Natty Gur

Enterprise Architect on Enterprise Architecture

  • Using COM+ as Isolation level for IIS 5 hosting multiple applications

    I know its quit controversy but when I need to host many web application on single machine running IIS 5.0 (usually for consolidation reason) and I want to keep the server availability as near as possible to 24*7 I use COM+. To be more specific I ensure that all the application classes, except the visualization layer class, will run under COM+ Server Application. I don’t mean that all the classes will be registered as COM+ server but will run under the COM+ server dllhost dedicate process. The easiest way to achieve this rule is by applying a Façade design pattern and to register just the façade class as COM+ server. This way all the calling classes by the façade will be run under COM+ server but won't register as COM+ server. Yes I know COM+ hurt performance quit badly but if you willing to accept it you get much more reliable server. Every web application is running in dedicated application domain.
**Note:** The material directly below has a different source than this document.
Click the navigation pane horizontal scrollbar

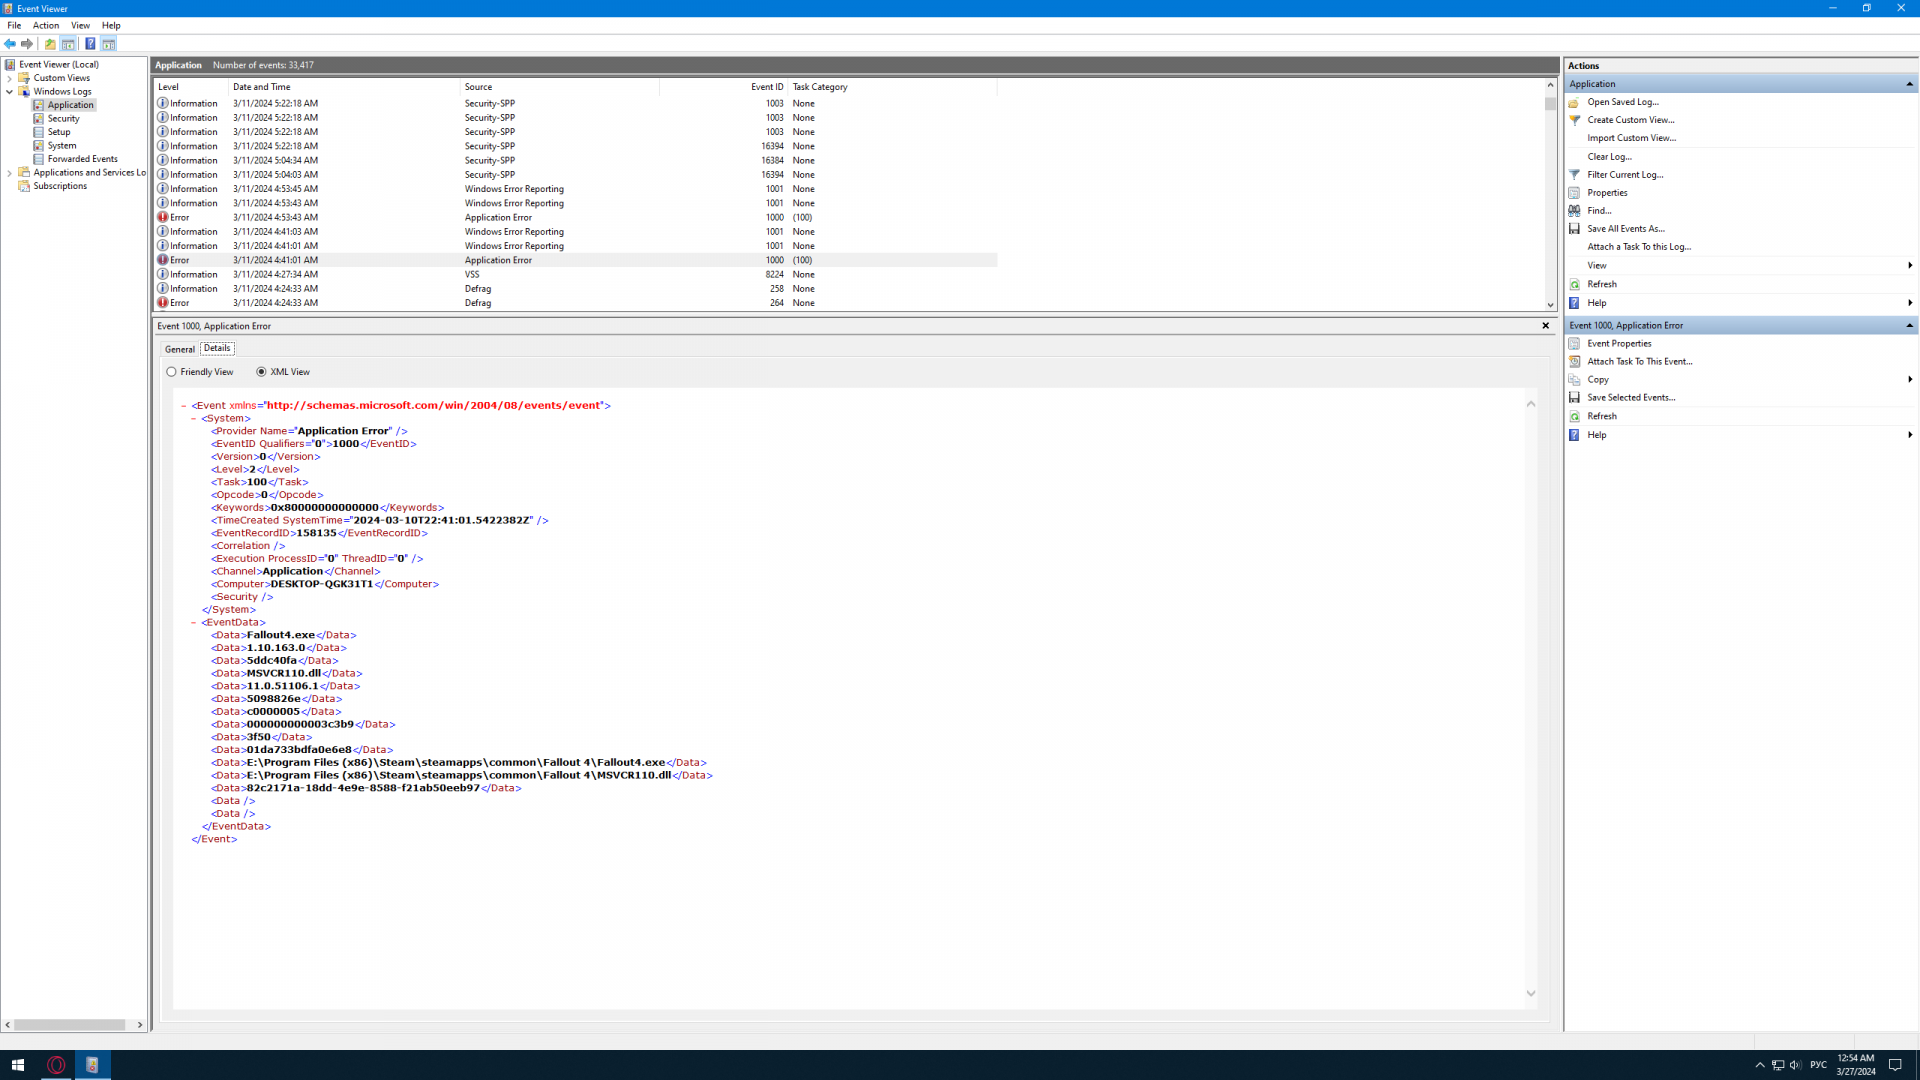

But if for some reason one application causes aspnet_wp process to reach 100% CPU (and its happened), that application causes all other application to misbehave. But if the misbehaved application cause any problem when the application code is running under dllhost process not just that the aspnet_wp process keep on going, restarting the dllhost process cause the misbehave application to continue working as usual. In addition using COM+ statistics can help you find quickly the misbehave component and to focus more quickly on the buggy class.

  • Back to COM and ADO.

    It’s all about COM component that scrabbles given string and insert the results into oracle DB. That component is working for a 6 month but for time to time the results that stored in the DB found corrupted when tried to re-scrabble by other application. The guys that wrote that component try to find out what the reason for this unexpected behavior without any success they saw that they writing ASCII values to the DB but for some reason the values that saved in DB didn’t match the send values. Further study found out that the oracle driver – ORAOLEDB, for some reason, don’t like values between 0xC0 – 0xCD and always replaces them with 0x63. The only workaround that we found is to use Microsoft provider MSDAORA. MSDAORA doesn’t seem to have this problem.

  • Problems using Installutil to install window service.
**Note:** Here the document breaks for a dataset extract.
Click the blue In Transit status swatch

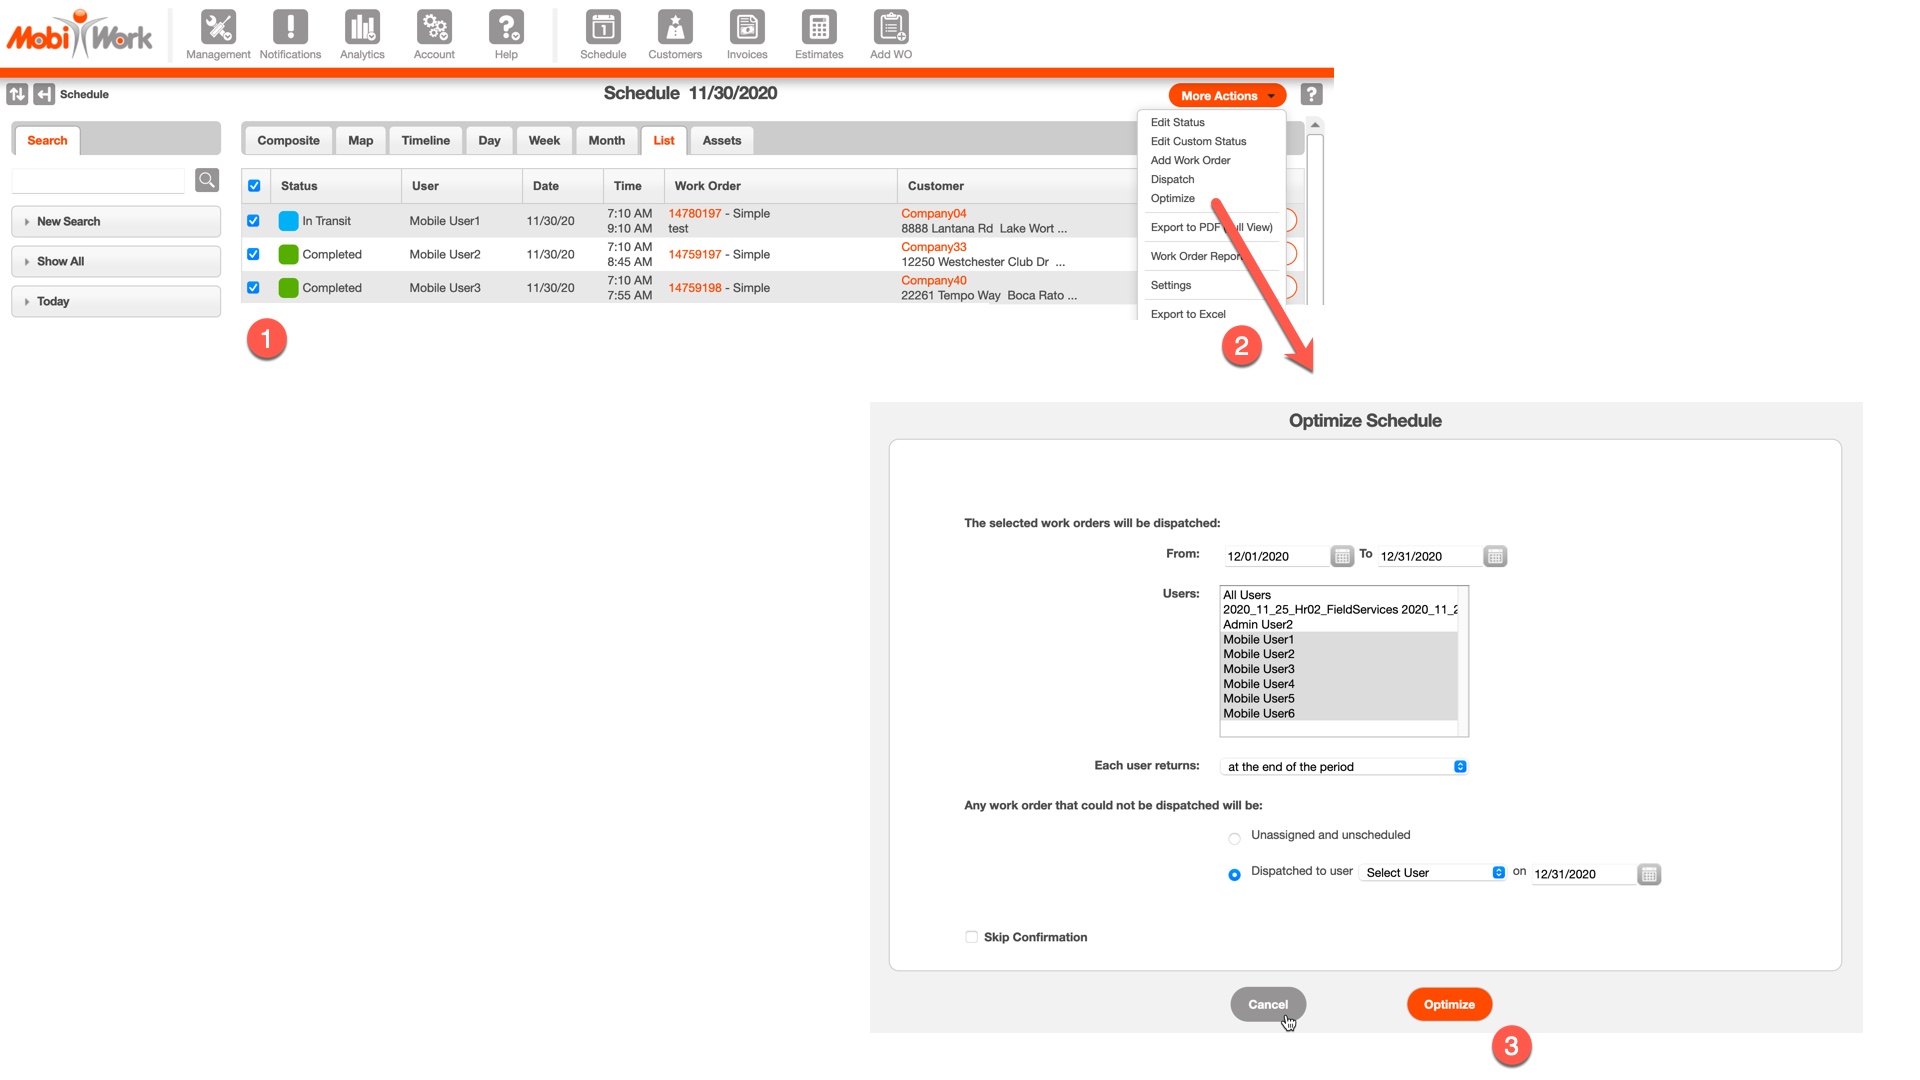coord(288,221)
    It's the second time I see this behavior so I thing it worth publishing. Well all of the sudden using Installutil on service failed with an error about the Reflection, that don’t find any Installer type in assembly. This service already installed several times with Installutil without any problem so it's obvious (and I check it) that my assembly contain installer type. It's cleat that the service not already installed as service.
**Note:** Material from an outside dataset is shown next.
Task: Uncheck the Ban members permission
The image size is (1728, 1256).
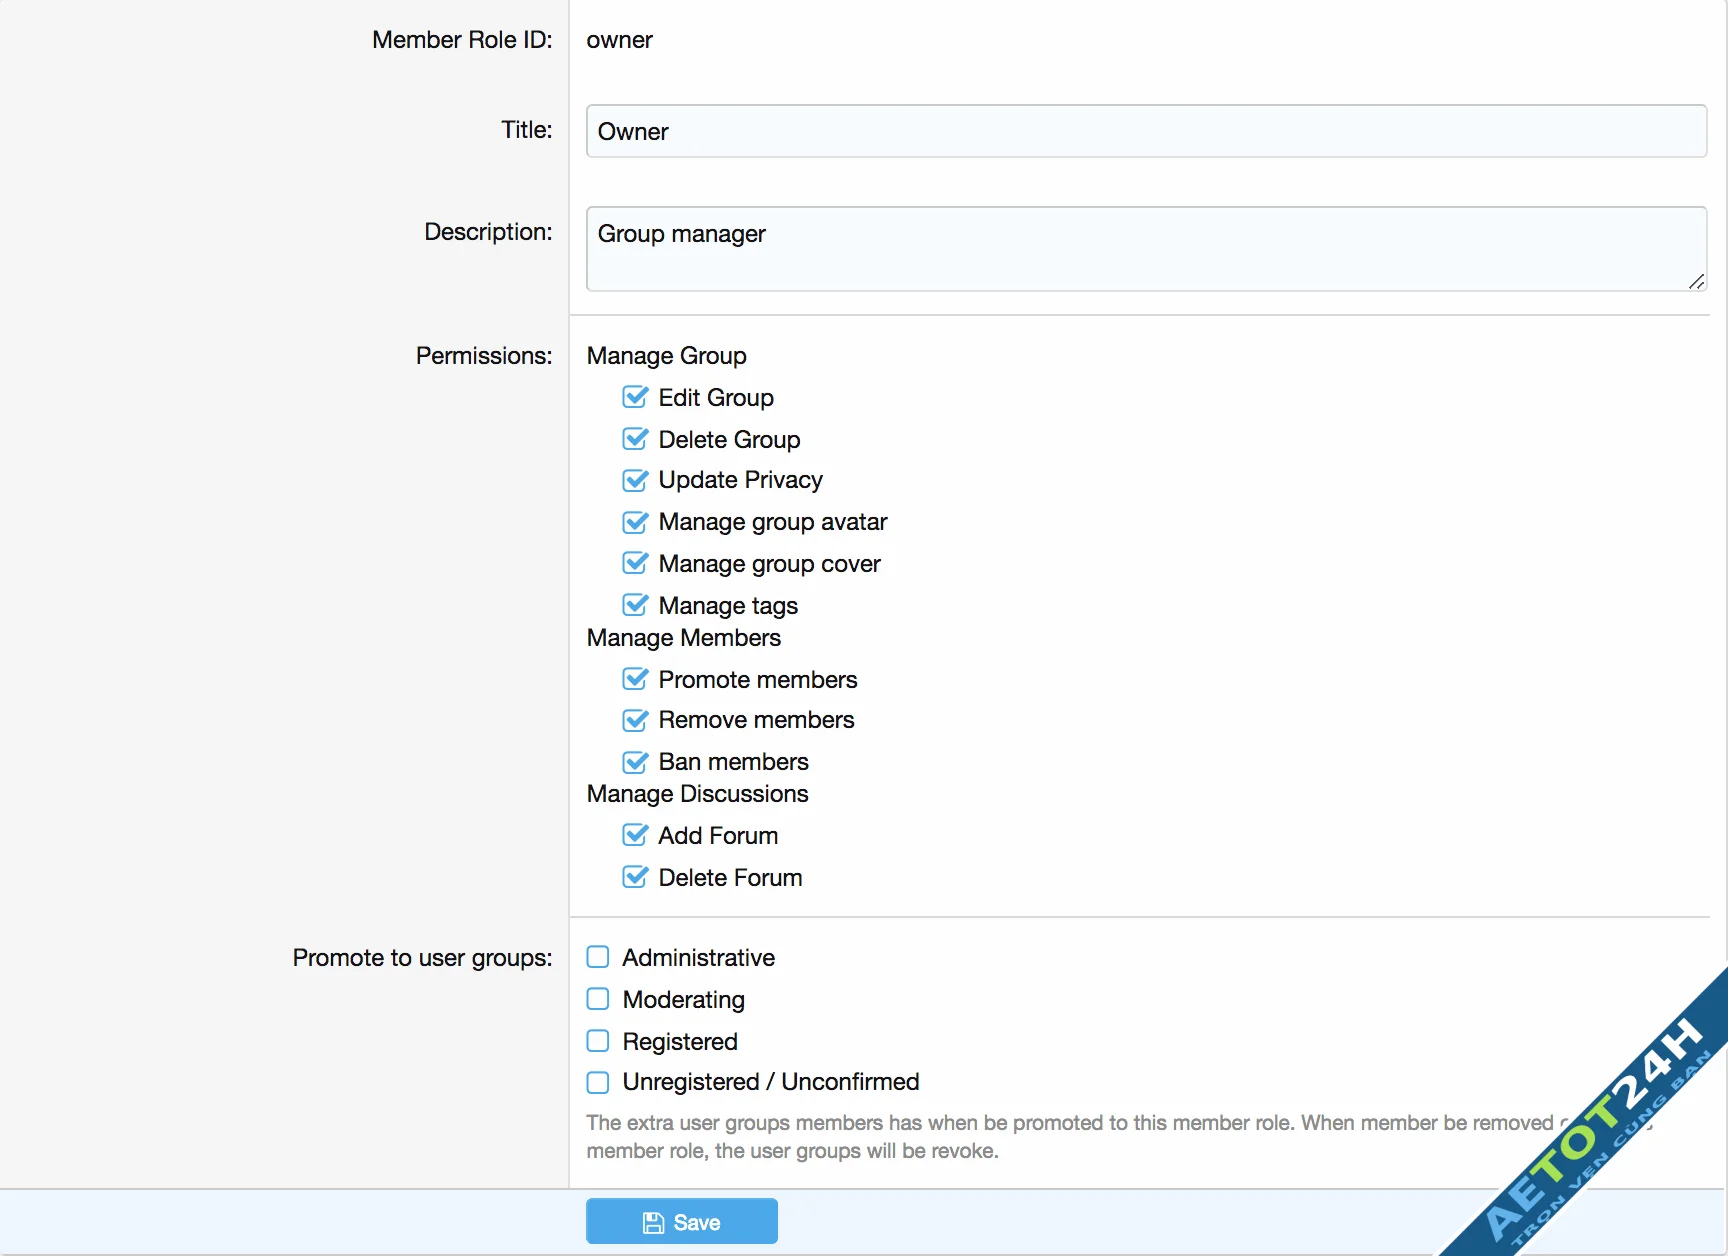Action: tap(636, 762)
  • Windows Client Printer Driver

    Today I play with “Windows Client Printer Driver”. This printer come with longhorn but you need to explicitly set it to be install or to use add windows component to install it. The printer can be use from win32 or Avalon programs and produce Avalon fixed-format document. To check it up I create word document with images embedded into the text and choose Windows Client Printer Driver as the active printer. The result was Avalon container that displays the text and graphics, exactly as I place them on the word document with all the benefits that Avalon supply. Nice J

  • Successful using of windows custom and user controls embedded into WEB pages to show link analysis.

    Just finish today custom control that use GDI+ to show link analysis outcome in several visualization forms (circle, segmentation, hierarchic, etc'). We need to show about 1000 nodes * 1000 links and all the commercial tools that we check (such as tom sawyer) failed to do it in less then 2 second. Eventually we found out that using GDI+ result in sufficient response time. Yes, its enterprise application and all the clients got .Net framework installed on them.

  • If your clients use just IE 5+ (usually enterprise application) use GZIP to reduce network traffic.

    Internet explorer from version 5+ can recognize GZIP encoding streams, open them and render the "unziped" HTML. So if all of your clients use just IE 5+ you can take advantage of this ability to reduce network traffic. This practice is very usable for national spread organization that include sites with low bandwidth lines (GZIP can reduce stream size up to 10 times). To use this ability you need to ZIP all streams  leaving your IIS server. HttpModules save our day by enable us to track down every outgoing response. Ben Lowery (our hero) create HTTPModule that Zip every outgoing request from the server. You can download the module with source code, explanations and sample from Bens site :  http://www.blowery.org/code/HttpCompressionModule_1.1.zip 

  • Don’t forget to use ServicedComponent.DisposeObject.

    Recently I receive calls about .Net objects registered in COM+ that are working randomly. In all cases it was eventually all about programmers that use objects that derived from ServicedComponent but forgot to use ServicedComponent.DisposeObject when they finished working with those objects. If you won't use this function COM+ won't release object and eventually you will end up with hundreds of objects that cause object misbehave.